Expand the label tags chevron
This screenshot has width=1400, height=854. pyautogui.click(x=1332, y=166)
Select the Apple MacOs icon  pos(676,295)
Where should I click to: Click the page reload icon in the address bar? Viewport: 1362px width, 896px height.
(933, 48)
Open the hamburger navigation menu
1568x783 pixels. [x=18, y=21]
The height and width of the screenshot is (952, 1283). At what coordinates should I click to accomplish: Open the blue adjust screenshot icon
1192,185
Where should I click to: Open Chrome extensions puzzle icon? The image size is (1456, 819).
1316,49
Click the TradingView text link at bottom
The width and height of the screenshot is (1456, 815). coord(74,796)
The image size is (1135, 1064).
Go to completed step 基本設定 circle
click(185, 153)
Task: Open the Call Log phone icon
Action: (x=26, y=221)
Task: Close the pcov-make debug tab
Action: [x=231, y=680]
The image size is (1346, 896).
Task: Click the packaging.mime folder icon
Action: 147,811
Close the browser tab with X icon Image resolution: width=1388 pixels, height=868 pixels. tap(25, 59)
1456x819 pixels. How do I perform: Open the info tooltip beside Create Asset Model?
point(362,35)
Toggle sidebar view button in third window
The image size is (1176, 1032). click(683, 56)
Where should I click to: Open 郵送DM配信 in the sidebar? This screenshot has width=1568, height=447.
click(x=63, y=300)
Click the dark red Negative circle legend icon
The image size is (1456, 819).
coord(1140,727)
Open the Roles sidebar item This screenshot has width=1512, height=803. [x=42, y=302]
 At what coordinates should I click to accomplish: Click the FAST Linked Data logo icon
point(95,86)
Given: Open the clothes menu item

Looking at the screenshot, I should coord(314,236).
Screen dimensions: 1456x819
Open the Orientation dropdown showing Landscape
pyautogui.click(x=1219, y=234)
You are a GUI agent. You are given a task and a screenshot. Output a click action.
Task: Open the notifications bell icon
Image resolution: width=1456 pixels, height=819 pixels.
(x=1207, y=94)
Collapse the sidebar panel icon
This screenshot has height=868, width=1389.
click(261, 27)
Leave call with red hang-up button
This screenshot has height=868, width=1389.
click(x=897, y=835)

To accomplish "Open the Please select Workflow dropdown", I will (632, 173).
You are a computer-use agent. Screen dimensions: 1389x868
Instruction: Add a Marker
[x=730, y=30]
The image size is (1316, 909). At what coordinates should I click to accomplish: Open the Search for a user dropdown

--*--

## WHAT IS EXPECTED
Please go through the entries and show every line with the word "dimensions".

## ANSWER TO THE PROBLEM
Screen dimensions: 1456x819
You are a computer-use agent. Screen dimensions: 1389x868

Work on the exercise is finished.